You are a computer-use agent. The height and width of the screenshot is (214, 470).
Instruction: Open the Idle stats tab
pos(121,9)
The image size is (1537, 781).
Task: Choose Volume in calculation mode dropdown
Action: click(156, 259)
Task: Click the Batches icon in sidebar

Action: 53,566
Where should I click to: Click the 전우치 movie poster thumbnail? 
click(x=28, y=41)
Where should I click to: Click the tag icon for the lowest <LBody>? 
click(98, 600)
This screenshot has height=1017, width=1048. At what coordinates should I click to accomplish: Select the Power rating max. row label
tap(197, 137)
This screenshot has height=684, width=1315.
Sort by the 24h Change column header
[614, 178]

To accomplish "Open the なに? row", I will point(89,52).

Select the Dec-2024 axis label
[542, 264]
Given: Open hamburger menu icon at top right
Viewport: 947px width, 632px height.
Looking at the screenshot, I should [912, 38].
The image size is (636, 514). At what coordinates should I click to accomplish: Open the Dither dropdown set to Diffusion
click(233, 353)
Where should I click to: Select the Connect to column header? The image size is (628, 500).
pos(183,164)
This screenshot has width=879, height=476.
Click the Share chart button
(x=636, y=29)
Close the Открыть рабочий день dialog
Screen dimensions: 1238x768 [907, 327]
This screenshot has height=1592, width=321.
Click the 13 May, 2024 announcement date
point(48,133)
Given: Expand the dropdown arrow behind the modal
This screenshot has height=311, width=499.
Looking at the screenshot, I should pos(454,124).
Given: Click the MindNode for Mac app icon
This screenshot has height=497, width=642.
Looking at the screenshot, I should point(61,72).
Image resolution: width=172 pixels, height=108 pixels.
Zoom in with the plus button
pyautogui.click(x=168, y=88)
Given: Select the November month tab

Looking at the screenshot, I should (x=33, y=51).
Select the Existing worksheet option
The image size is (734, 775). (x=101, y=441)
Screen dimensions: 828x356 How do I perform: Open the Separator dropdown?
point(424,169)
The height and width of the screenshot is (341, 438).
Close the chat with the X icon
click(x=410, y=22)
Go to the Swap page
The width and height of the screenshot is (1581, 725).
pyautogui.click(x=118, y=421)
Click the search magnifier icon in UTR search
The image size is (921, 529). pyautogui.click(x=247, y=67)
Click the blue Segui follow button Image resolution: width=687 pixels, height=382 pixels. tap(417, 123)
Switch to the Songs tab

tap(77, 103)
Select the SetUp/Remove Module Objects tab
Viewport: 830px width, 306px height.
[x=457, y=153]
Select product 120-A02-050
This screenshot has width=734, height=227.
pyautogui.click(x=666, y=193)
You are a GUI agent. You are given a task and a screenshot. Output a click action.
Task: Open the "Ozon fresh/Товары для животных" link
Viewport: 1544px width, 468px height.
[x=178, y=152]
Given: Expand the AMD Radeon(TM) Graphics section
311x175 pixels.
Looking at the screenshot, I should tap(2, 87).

- **Problem**:
Return the full listing, word for word.

- **Solution for this task**:
You are a computer-use agent. The height and width of the screenshot is (214, 470).
Instruction: Open the Idle stats tab
pos(121,9)
The image size is (1537, 781).
Task: Choose Volume in calculation mode dropdown
Action: click(156, 259)
Task: Click the Batches icon in sidebar

Action: 53,566
Where should I click to: Click the 전우치 movie poster thumbnail? 
click(x=28, y=41)
Where should I click to: Click the tag icon for the lowest <LBody>? 
click(98, 600)
This screenshot has height=1017, width=1048. At what coordinates should I click to accomplish: Select the Power rating max. row label
tap(197, 137)
This screenshot has height=684, width=1315.
Sort by the 24h Change column header
[614, 178]

To accomplish "Open the なに? row", I will point(89,52).

Select the Dec-2024 axis label
[542, 264]
Given: Open hamburger menu icon at top right
Viewport: 947px width, 632px height.
Looking at the screenshot, I should [912, 38].
The image size is (636, 514). At what coordinates should I click to accomplish: Open the Dither dropdown set to Diffusion
click(233, 353)
Where should I click to: Select the Connect to column header? The image size is (628, 500).
pos(183,164)
This screenshot has width=879, height=476.
Click the Share chart button
(x=636, y=29)
Close the Открыть рабочий день dialog
Screen dimensions: 1238x768 [907, 327]
This screenshot has height=1592, width=321.
Click the 13 May, 2024 announcement date
point(48,133)
Given: Expand the dropdown arrow behind the modal
This screenshot has height=311, width=499.
Looking at the screenshot, I should pos(454,124).
Given: Click the MindNode for Mac app icon
This screenshot has height=497, width=642.
Looking at the screenshot, I should point(61,72).
Image resolution: width=172 pixels, height=108 pixels.
Zoom in with the plus button
pyautogui.click(x=168, y=88)
Given: Select the November month tab

Looking at the screenshot, I should (x=33, y=51).
Select the Existing worksheet option
The image size is (734, 775). (x=101, y=441)
Screen dimensions: 828x356 How do I perform: Open the Separator dropdown?
point(424,169)
The height and width of the screenshot is (341, 438).
Close the chat with the X icon
click(x=410, y=22)
Go to the Swap page
The width and height of the screenshot is (1581, 725).
pyautogui.click(x=118, y=421)
Click the search magnifier icon in UTR search
The image size is (921, 529). pyautogui.click(x=247, y=67)
Click the blue Segui follow button Image resolution: width=687 pixels, height=382 pixels. tap(417, 123)
Switch to the Songs tab

tap(77, 103)
Select the SetUp/Remove Module Objects tab
Viewport: 830px width, 306px height.
[x=457, y=153]
Select product 120-A02-050
This screenshot has width=734, height=227.
pyautogui.click(x=666, y=193)
You are a GUI agent. You are given a task and a screenshot. Output a click action.
Task: Open the "Ozon fresh/Товары для животных" link
Viewport: 1544px width, 468px height.
[x=178, y=152]
Given: Expand the AMD Radeon(TM) Graphics section
311x175 pixels.
Looking at the screenshot, I should tap(2, 87).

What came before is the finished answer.